7. The network behavior prediction method according to claim 6, wherein the candidate prediction elements with higher prediction scores are screened out as target prediction results based on the prediction scores of a plurality of candidate prediction elements in the candidate prediction data set, and the following calculation formula is adopted:

wherein the method comprises the steps of，S _i A prediction score for the i-th candidate prediction element; p (P) _i The total number of times the i candidate predicted element appears before the last element of the target to-be-predicted sequence in all similar sequences; q (Q) _i The total number of occurrences of the i-th candidate prediction element in all similar sequences; j (j) _im In the M-th similar sequence of the M similar sequences, the i-th candidate prediction element appears in the j-th sequence of the subsequent sequences of the target to-be-predicted sequence _im A plurality of positions;

selecting the candidate prediction element with higher prediction score as a target prediction result;

when the prediction scores of at least two candidate prediction elements with higher prediction scores are the same, respectively calculating the total number of times of occurrence of at least two candidate prediction elements with higher prediction scores in all similar sequences and the total number of times of occurrence of the candidate prediction elements in all subsequences constructing the trained behavior prediction model, so as to obtain the confidence coefficient of each candidate prediction element with higher prediction score:

and selecting the candidate prediction element with higher confidence as a target prediction result.

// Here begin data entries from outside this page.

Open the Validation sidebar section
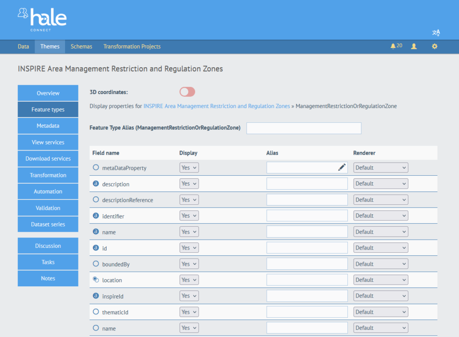The image size is (459, 337). (48, 208)
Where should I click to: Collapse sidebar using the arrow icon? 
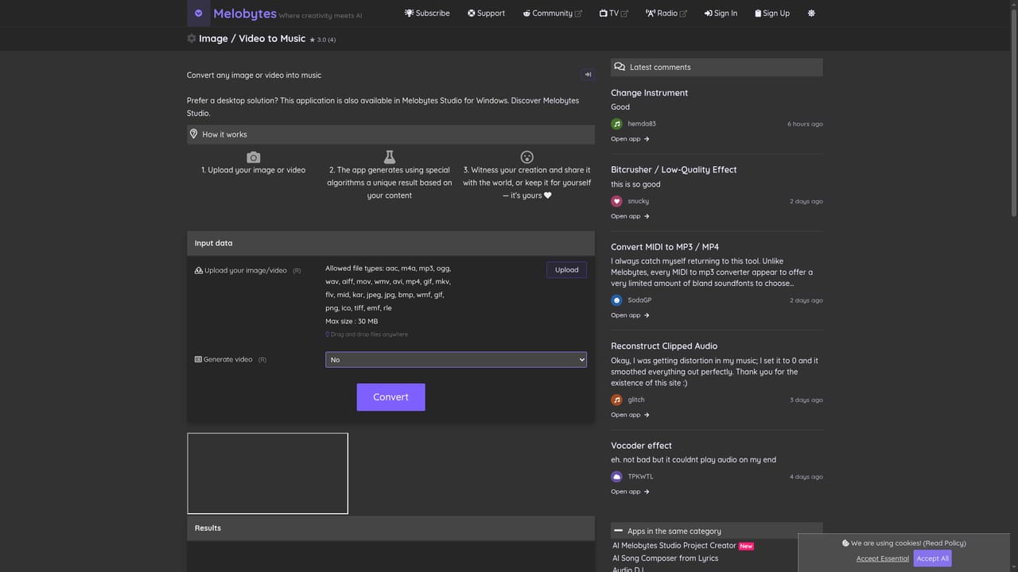(588, 75)
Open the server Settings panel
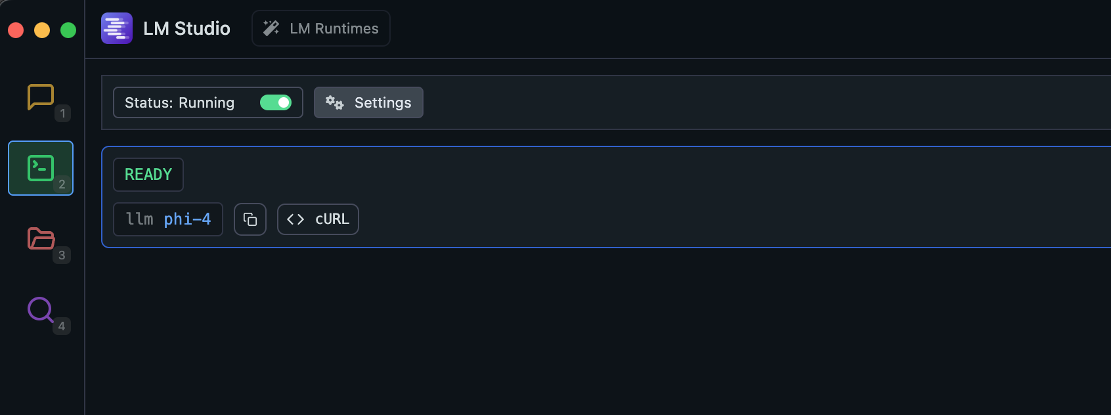The image size is (1111, 415). [x=368, y=102]
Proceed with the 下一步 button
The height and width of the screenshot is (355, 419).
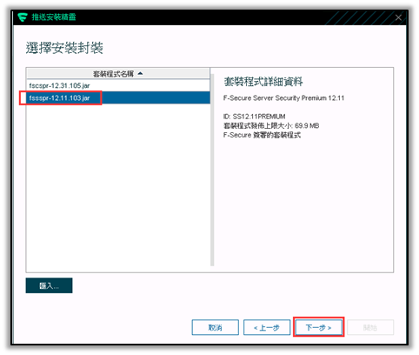click(318, 328)
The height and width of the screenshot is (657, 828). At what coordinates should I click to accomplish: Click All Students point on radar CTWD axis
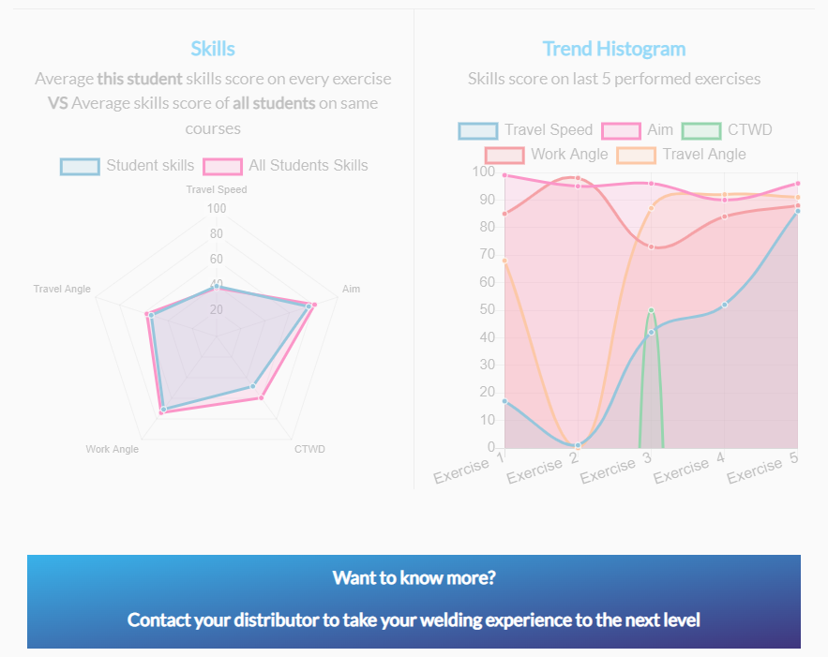262,398
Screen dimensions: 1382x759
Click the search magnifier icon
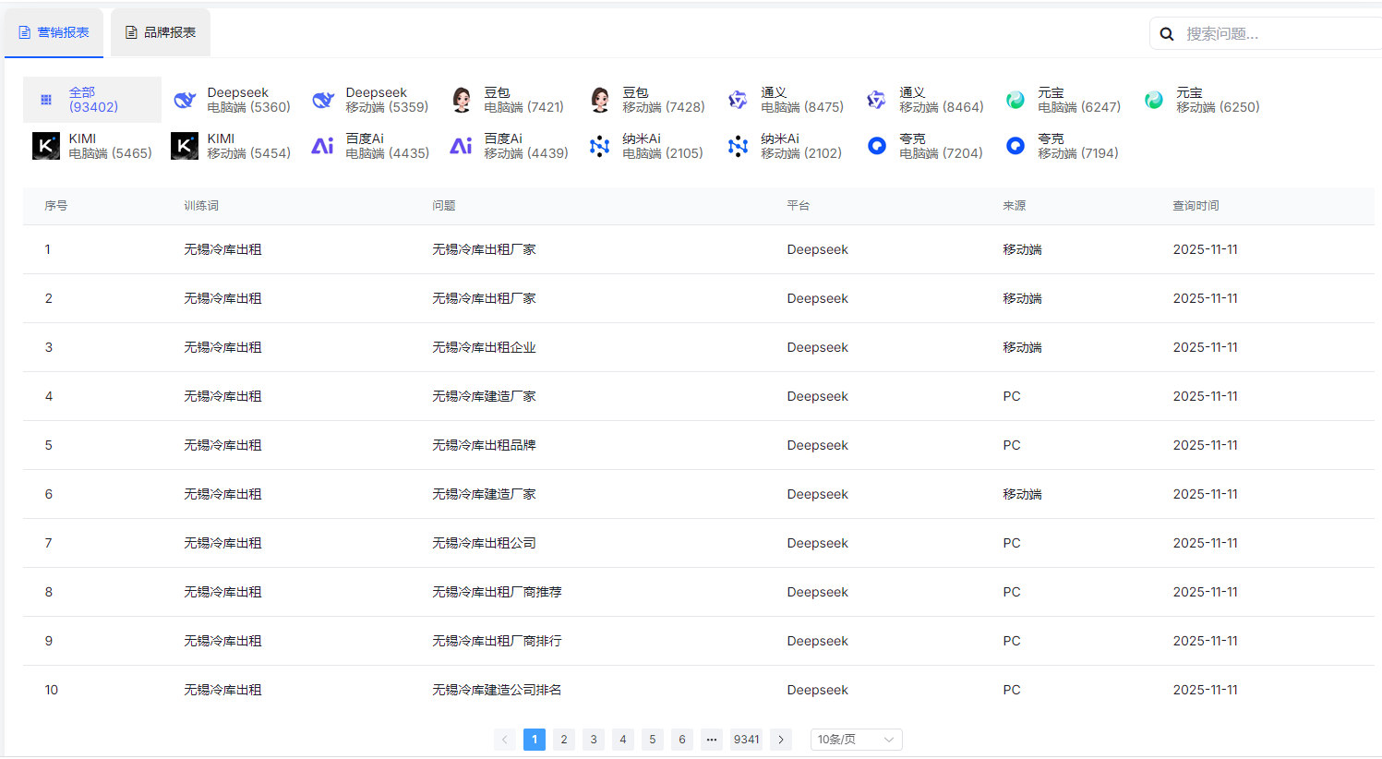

8. A network behavior prediction apparatus, comprising:

an acquisition unit configured to acquire a historical network behavior sequence in historical traffic data of a historical network device;

The subsequence construction unit is configured to perform subsequence construction on the historical network behavior sequence to obtain a historical network behavior subsequence;

the input unit is configured to input the historical network behavior subsequence as a training sample into an initial behavior prediction model for model training so as to obtain a trained behavior prediction model;

and the prediction unit is configured to perform network behavior analysis and network behavior prediction on the target network equipment to be predicted based on the trained behavior prediction model.

9. An electronic device, the electronic device comprising:

at least one processor; the method comprises the steps of,

a memory communicatively coupled to the at least one processor; wherein,

the memory stores instructions executable by the at least one processor to enable the at least one processor to perform the network behavior prediction method of any one of claims 1 to 7.

10. A computer-readable storage medium storing computer instructions for causing a computer to perform the network behavior prediction method of any one of claims 1 to 7.